Nos moyens sembleraient ridicules à la plupart des habitants du Royaume. Il faut reconnaître qu’il y a là un sérieux challenge. Pour des raisons économiques donc, est exclue d’emblée l’idée de remettre le chantier entre les mains d’une entreprise qui s’occupe de tout/on ne s’occupe de rien. Ce serait pourtant la solution la plus sage vu notre manque d’expérience dans la construction de maison individuelle, mais on a beau retourner le problème sous toutes ses coutures, il n’y en a aucune qui nous permette cette dépense. Sauf à construire un studio, mais cela aussi est exclu. Nous emploierons des professionnels pour la construction proprement dite, mais, première constatation, tout le reste nous incombera – économies obligent.
Dessiner la maison, acheter les matériaux, organiser les travaux… Il va falloir apprendre comment faire. Cela va demander du temps, c’est un travail énorme, je ne vois ni comment ni par quel bout le prendre. Mais Weber me rassure, il est sur l’affaire, il va trouver une méthode. Nous sommes d’accord sur ce point : quand on a trouvé la méthode, le travail est déjà bien avancé.
Il a même une méthode pour trouver la méthode. Trop fort, mon petit bonhomme.

Si l’entreprise m’apparaît presque insurmontable, je vois bien que le défi l’amuse. Et si la montagne lui semble franchissable c’est qu’elle doit l’être. Pour moi aussi.
Peut-être à cause de son assonance avec le permis de construire, ma pensée ricoche sur le permis de conduire. Je m’y suis reprise à quatre fois mais je gardais présent à l’esprit le fait que tout le monde finit par l’obtenir. Je retrouve cette sensation : il n’y a de toute façon qu’une issue.
Une maison, en l’occurrence. A partir de rien. Et c’est rien de le dire.
En attendant, on en parle. C’est une manière d’avancer. On fait le tour des priorités. Enfin, de ce que l’on pense être les priorités. Je découvrirai tout au long de l’aventure qu’une bonne part de l’histoire consiste à ajuster ses priorités aux réalités. Mais n’est-ce pas ce que l’on fait, chaque jour, dans cette fameuse affaire de vivre ? Les moyens, le terrain, la loi, sont des exemples de réalités dont on doit tenir compte. Il faut être consciente du contexte (ce n’est pas pour toi, gamine), et chaque décision à prendre intègre de multiples facteurs.
Mais il y a encore de nombreuses phases et beaucoup de temps avant la réalisation, le but est lointain, et comme en plus il me dépasse, j’ai du mal à le faire admettre à mon cerveau dans le dossier des projets crédibles.
D’un autre côté, c’est un réel et vaste programme, il nécessite une bonne dose de réflexion et requiert donc mon attention. Je dois me focaliser.
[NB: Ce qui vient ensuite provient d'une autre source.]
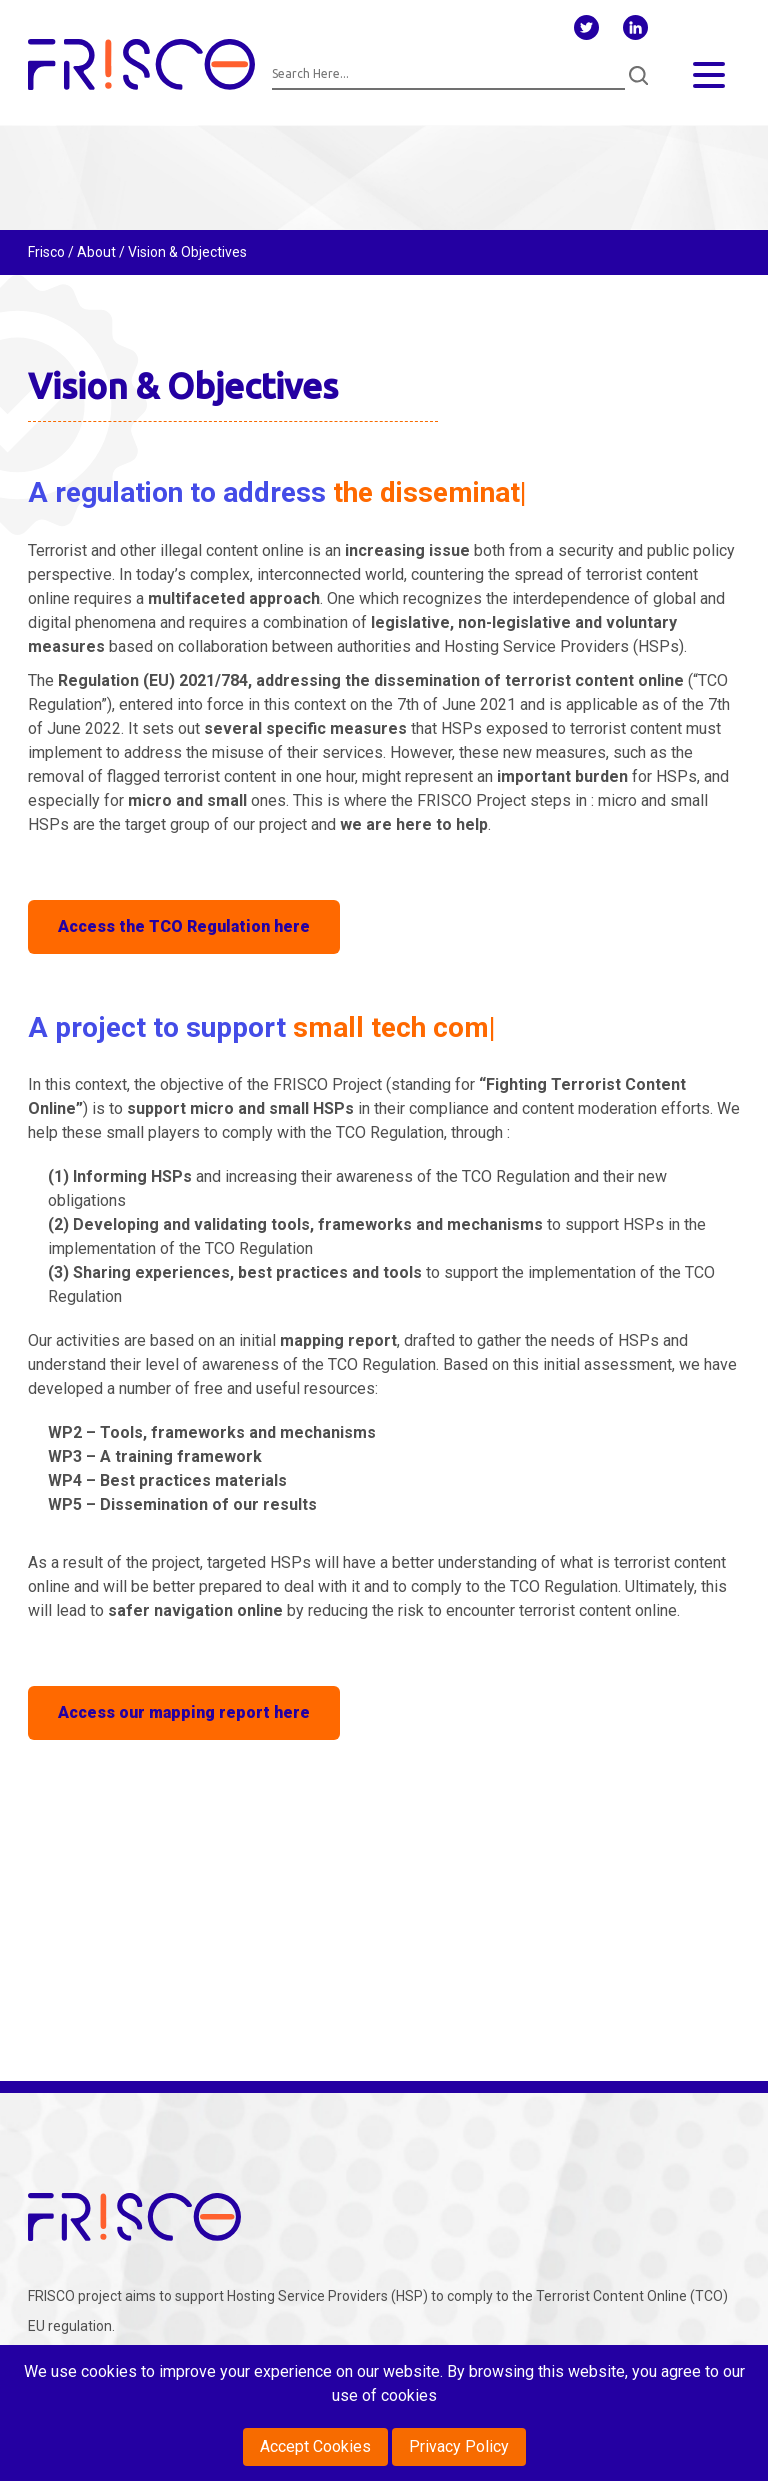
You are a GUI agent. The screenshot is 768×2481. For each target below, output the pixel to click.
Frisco (46, 252)
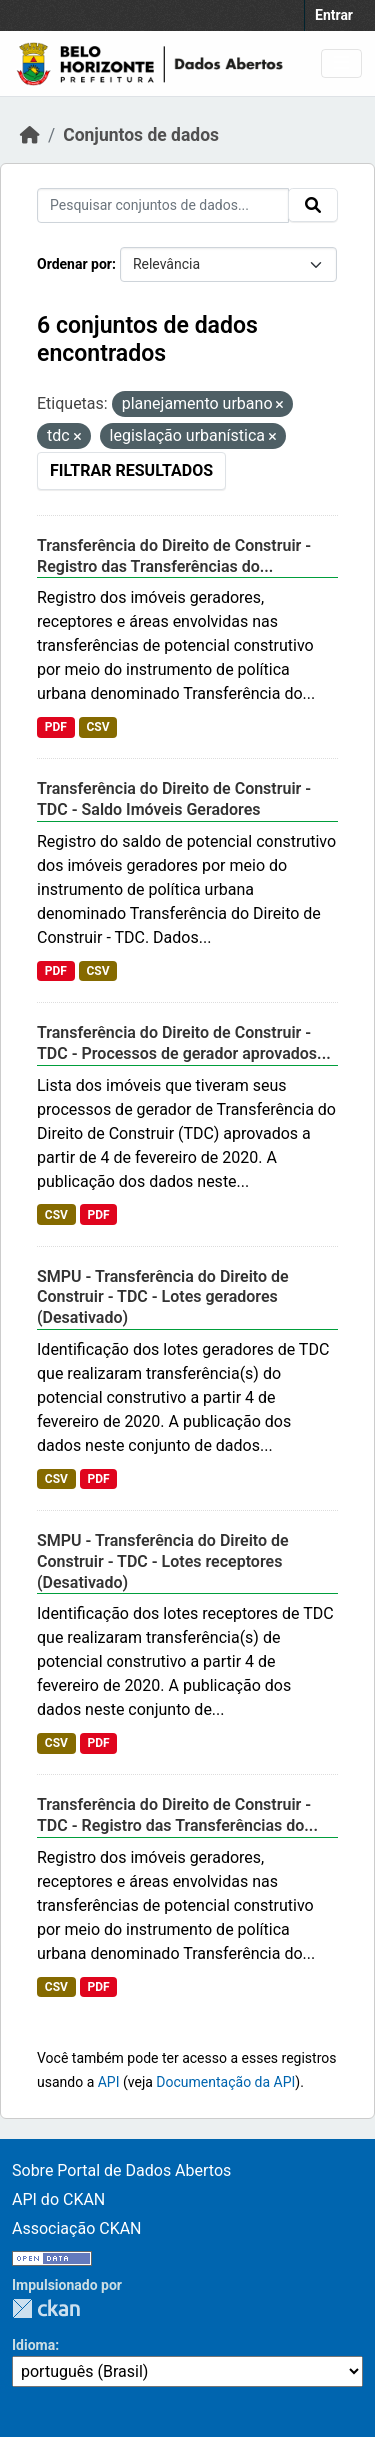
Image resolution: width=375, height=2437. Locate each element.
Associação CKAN (77, 2228)
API (109, 2082)
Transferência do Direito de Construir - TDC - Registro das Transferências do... (177, 1815)
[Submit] (313, 205)
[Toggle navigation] (341, 63)
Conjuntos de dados (141, 135)
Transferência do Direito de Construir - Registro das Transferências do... (174, 556)
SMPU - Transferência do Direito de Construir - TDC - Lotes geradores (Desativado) (163, 1297)
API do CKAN (58, 2199)
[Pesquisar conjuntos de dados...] (163, 205)
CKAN (46, 2308)
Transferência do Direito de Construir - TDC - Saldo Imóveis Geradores (174, 799)
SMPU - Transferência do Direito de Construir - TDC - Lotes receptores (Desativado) (163, 1561)
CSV (97, 727)
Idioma (33, 2345)
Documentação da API (225, 2082)
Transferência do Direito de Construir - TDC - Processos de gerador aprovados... (184, 1043)
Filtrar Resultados (131, 470)
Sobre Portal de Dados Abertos (121, 2170)
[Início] (30, 135)
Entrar (334, 15)
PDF (56, 727)
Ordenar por (74, 264)
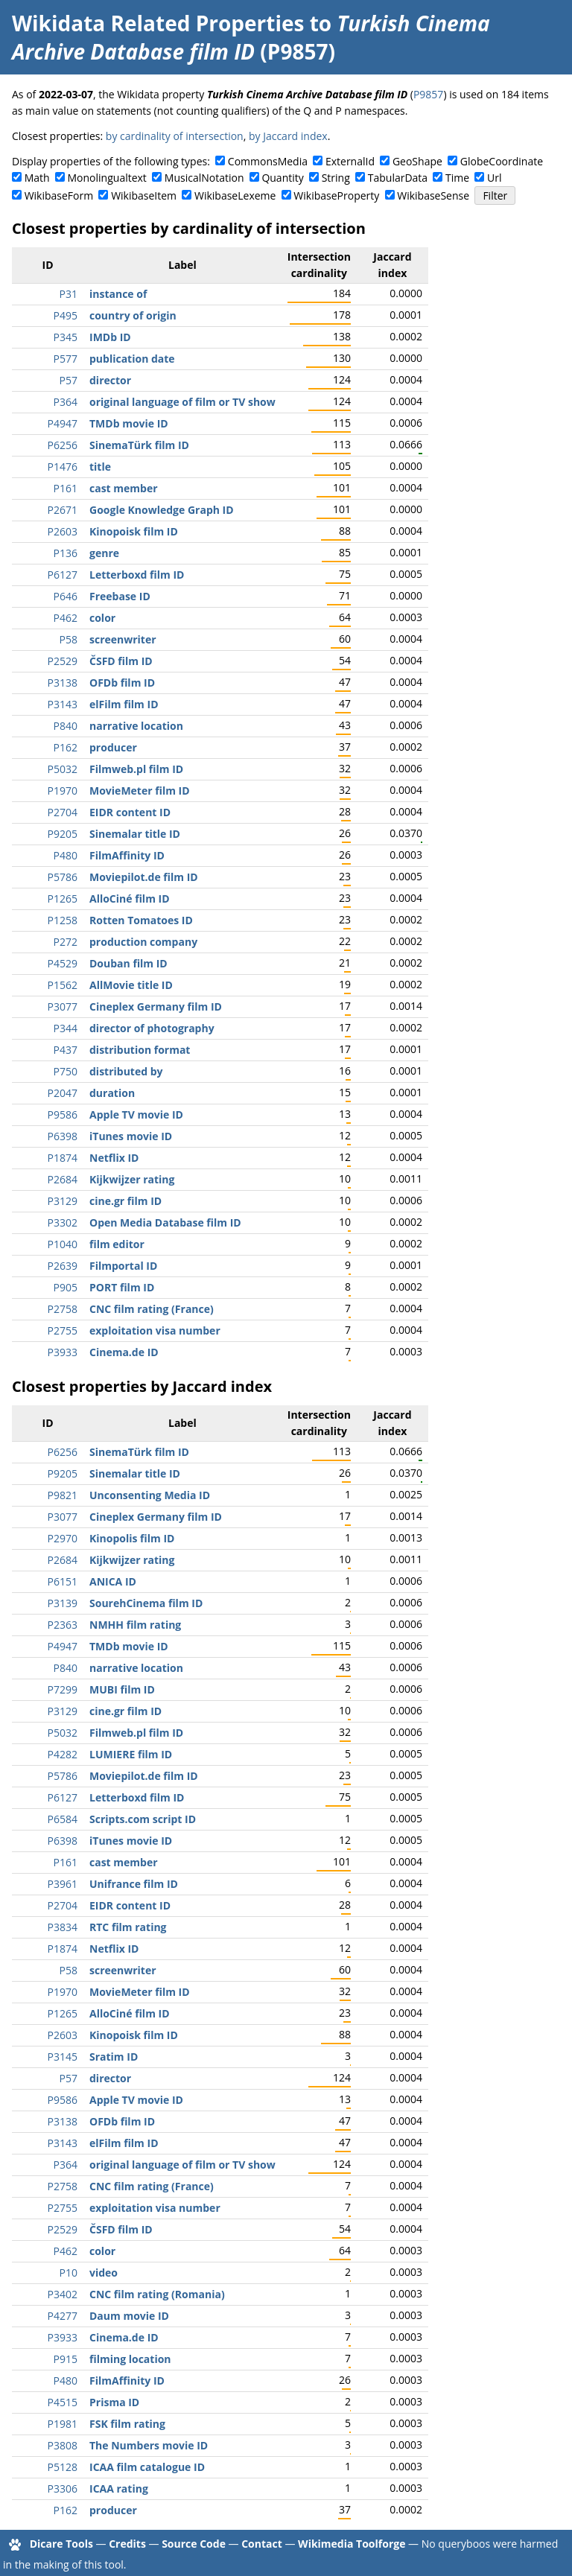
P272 (65, 942)
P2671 (62, 510)
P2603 (62, 531)
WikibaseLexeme (235, 195)
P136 (65, 553)
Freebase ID (119, 596)
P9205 (62, 834)
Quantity (282, 178)
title (100, 466)
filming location (130, 2359)
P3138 (62, 682)
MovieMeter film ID (139, 790)
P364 (65, 402)
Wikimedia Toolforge (351, 2544)
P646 (65, 596)
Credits (127, 2544)
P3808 (62, 2445)
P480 (65, 855)
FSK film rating (127, 2424)
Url (494, 178)
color (102, 618)
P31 (68, 294)
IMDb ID (110, 337)
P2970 (62, 1538)
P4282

Mais pas trop non plus, ne pas risquer une trop grande déconvenue, ne pas investir plus que l’étape où l’on en est concrètement, c’est-à-dire pas plus loin qu’une poignée de mains.
L’équilibre est difficile à trouver (toute l’histoire de ma vie).

Heureusement, comme partout, il y a beaucoup à vivre au Royaume, ça détourne l’attention et l’impatience.
Il y a régulièrement une tablée, joviale et débonnaire, des discussions sans tabous et des rigolades collectives.
Il y a aussi les sorties, parfois je n’ai qu’à traverser la cour.
Aziza, Clément, et Dam organisent de temps en temps un évènement dans la grande salle de la galerie. Des concerts où l’on voit apparaître toute une faune. Avec elle tous les souvenirs d’assemblées vêtues de noir.
Aux beaux jours, les concerts dehors enflamment les alentours.
Un clown passe chaque été, au moment du festival d’Avignon.
Dam organise aussi des plateaux où il interviewe les artistes du quartier. La grande salle se transforme alors en studio radio. Ou en salle de cinéma quand il projette les créations vidéo locales. On y lit aussi la poésie.
Je me nourris de tout cela.
Parfois ce sont des expositions. Par exemple deux frères, artistes eux aussi, exposent les sculptures de leurs parents. Leur mère est décédée mais leur père est encore en vie, malheureusement atteint d’Alzheimer.
Un jour je croise les deux frères devant l’entrée de la grande salle, ils ont emmené leur père visiter son exposition, ils me diront qu’il ne reconnaît pas ses œuvres, ni celles de sa femme, le vieil homme est loin de lui-même. Cependant, les deux frères me présentant à lui, il me tend la main, de l’autre il enlève son chapeau, s’incline.
C’est bouleversant, cet homme qui a perdu tout son passé, sa tête, le sens de sa vie, mais rien de son élégance.
Il y a de très belles pièces dans cette exposition, si belles qu’elles sont cambriolées un petit matin. Ni Bingo, ni moi, n’avons rien entendu. C’est un peu effrayant quand on y pense. Ce que l’on se garde donc de faire. On envoie les photos des œuvres sur les réseaux sociaux. Aucune trace à ce jour.
Pour dire qu’il se passe toujours mille choses dans la vie comme elle va et le monde comme il est.
Weber et moi faisons une ou deux fois par mois la tournée des enfants et des villes – Avignon et Marseille sous toutes les lumières.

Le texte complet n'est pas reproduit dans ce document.